É que uma mãe desesperada de três crianças, ante o incumprimento do pai, atualmente processado, com prisão domiciliar e acusado pelo Ministério Público, acionou a avó e a tia de seus filhos para que elas se fizessem cargo dos alimentos.

Porém, uma juíza da Infância admitiu a defesa das demandadas, que disseram que se o pai tem dinheiro para custear os alimentos deve se responsabilizar. Um argumento razoável com o qual conseguiram arquivar o caso.

Não obstante, dois dos três desembargadores da Infância revogaram a sentença. Entenderam que o fato de o pai ter suficiente para alimentá-los não deve ser o único critério para dar ou não prosseguimento a este tipo de ações.

Sustentam que, ao arquivar a ação contra a avó e a tia, a juíza priva a mãe de provar que o pai não tem capacidade econômica para repassar alimentos. É o que chamam de tutela judicial efetiva.

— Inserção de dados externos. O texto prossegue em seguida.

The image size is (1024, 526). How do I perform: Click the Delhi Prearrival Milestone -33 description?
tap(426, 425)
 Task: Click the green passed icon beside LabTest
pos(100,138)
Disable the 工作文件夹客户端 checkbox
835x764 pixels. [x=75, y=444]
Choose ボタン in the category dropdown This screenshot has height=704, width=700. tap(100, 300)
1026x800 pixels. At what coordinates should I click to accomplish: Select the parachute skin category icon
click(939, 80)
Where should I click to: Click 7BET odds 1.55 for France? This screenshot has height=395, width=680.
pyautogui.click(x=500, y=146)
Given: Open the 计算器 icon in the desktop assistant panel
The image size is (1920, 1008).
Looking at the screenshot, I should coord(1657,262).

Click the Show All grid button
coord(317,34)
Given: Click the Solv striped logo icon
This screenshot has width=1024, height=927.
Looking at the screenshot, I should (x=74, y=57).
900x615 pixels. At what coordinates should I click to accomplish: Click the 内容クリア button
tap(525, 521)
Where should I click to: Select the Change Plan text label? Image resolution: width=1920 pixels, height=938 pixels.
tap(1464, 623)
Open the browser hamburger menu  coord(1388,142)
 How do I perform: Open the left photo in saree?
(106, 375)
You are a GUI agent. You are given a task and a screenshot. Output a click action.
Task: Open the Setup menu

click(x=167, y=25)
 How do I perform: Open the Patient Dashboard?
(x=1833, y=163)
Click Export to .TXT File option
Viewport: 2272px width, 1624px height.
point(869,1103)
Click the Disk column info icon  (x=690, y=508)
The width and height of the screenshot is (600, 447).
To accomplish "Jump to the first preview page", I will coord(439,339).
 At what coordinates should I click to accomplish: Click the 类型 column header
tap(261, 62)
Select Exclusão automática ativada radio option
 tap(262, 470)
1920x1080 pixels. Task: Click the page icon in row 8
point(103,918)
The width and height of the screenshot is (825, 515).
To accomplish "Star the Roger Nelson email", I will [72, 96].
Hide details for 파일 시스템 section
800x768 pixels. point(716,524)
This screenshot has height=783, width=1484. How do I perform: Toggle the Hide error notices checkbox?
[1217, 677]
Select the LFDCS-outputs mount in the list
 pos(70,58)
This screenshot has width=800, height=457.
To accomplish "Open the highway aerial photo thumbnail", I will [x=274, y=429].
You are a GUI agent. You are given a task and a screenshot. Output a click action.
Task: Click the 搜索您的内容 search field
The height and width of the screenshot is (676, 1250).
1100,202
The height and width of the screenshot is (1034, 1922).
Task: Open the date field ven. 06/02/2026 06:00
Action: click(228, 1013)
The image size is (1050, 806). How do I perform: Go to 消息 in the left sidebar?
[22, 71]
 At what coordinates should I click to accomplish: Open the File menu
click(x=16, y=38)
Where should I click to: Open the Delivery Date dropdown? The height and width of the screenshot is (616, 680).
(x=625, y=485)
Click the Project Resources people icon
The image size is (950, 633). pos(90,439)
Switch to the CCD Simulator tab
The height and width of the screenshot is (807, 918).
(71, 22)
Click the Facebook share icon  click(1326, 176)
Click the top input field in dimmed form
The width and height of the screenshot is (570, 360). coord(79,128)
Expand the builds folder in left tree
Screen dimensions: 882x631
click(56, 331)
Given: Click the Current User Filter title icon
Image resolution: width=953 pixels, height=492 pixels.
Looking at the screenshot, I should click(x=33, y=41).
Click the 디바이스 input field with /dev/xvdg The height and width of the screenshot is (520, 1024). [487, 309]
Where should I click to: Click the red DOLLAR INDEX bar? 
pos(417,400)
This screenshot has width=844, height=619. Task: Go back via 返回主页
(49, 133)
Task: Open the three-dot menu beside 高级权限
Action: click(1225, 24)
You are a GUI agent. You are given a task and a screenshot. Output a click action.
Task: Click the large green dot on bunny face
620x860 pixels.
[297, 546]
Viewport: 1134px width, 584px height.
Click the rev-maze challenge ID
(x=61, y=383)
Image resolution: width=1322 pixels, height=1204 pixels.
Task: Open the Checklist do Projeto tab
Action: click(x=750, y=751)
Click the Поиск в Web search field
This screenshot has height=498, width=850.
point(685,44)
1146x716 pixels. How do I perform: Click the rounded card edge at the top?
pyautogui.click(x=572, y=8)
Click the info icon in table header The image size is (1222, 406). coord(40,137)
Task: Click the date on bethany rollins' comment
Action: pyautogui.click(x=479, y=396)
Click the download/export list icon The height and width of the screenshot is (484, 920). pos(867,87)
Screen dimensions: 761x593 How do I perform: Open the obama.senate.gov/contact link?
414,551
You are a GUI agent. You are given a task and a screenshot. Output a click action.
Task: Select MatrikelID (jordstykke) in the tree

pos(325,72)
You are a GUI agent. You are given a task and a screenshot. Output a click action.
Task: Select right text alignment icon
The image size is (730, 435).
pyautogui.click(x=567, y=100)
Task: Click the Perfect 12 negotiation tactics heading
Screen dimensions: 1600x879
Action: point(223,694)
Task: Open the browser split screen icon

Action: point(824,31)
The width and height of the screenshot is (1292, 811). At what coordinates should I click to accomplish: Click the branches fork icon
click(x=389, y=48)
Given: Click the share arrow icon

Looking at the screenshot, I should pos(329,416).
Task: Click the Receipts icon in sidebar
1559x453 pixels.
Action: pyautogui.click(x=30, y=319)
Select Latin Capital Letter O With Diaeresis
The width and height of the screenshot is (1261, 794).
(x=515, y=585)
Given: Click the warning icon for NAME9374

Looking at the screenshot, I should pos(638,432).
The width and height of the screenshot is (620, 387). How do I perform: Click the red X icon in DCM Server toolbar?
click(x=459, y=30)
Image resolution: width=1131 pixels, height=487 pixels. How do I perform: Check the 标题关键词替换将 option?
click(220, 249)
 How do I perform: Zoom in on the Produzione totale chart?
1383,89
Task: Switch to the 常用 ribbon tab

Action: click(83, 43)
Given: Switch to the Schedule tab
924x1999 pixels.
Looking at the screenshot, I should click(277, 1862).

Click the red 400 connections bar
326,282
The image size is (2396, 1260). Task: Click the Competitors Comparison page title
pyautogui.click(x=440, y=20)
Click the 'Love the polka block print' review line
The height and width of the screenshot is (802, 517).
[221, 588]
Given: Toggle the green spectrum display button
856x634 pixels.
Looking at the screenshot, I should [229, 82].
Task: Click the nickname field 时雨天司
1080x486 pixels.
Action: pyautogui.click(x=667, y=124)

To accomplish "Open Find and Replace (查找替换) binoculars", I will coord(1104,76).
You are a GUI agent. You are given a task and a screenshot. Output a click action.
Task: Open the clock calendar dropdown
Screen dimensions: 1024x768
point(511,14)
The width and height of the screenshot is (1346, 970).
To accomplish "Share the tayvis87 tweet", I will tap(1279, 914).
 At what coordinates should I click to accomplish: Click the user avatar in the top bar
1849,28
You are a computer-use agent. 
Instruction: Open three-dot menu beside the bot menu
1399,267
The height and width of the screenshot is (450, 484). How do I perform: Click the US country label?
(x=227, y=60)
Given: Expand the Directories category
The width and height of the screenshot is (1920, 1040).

É que o que se busca em um processo penal por incumprimento do dever alimentar é conseguir que o devedor pague a dívida que tem com o filho. Mas a obrigação para com eles segue até a maioridade, já que o filho deve comer igualmente.

Com isso, por mais que se queira cobrar o adeudado, a dívida segue aumentando cada vez mais porque a obrigação continua.

Os magistrados sustentaram que o fato de o devedor estar privado de sua liberdade, ainda que seja prisão em casa, com a confissão de que não pode pagar, além de uma acusação fiscal e até um julgamento para diminuir a assistência, faz com que automaticamente nasça a obrigação dos ascendentes; isto é, dos avós, tios, etc.

Mas os desembargadores também disseram que este direito de ir contra os ascendentes não era coletivo, portanto apenas admitiram a ação contra uma delas, neste caso, contra a avó e liberaram a tia dessa obrigação.

A resolução deixa um importante precedente, já que as mães desesperadas (ou pais, para não generalizar) que tentam receber o adeudado e ainda têm que alimentar os filhos, com esta sentença, vão acionar contra as avós e tios.

Não digo que vão chover demandas contra os ascendentes, mas pelo menos faz com que os devedores saibam que sua responsabilidade vai se trasladar aos seus próprios pais e irmãos.

Infelizmente, muitos pais e mães não se fazem responsáveis pelo cuidado de seus filhos. Digo irresponsáveis porque a Corte estabeleceu precedente de que apenas quando se prova que o pai tinha para pagar e não o fez é que se configura o delito.

Desta forma, não se generaliza, já que também existem vários que deixaram de aportar muito apesar disso porque, em alguns casos, o estabelecido pelos juízes supera sua própria capacidade, com o que não existe delito.

Daí que a Justiça deve ser justa e razoável, mas acima de tudo deve proteger o interesse superior da criança.

Esta notícia foi traduzida pela Equipe Editorial do ParaguaiNews a partir da notícia original publicada por nossos colegas do Diario Paraguayo.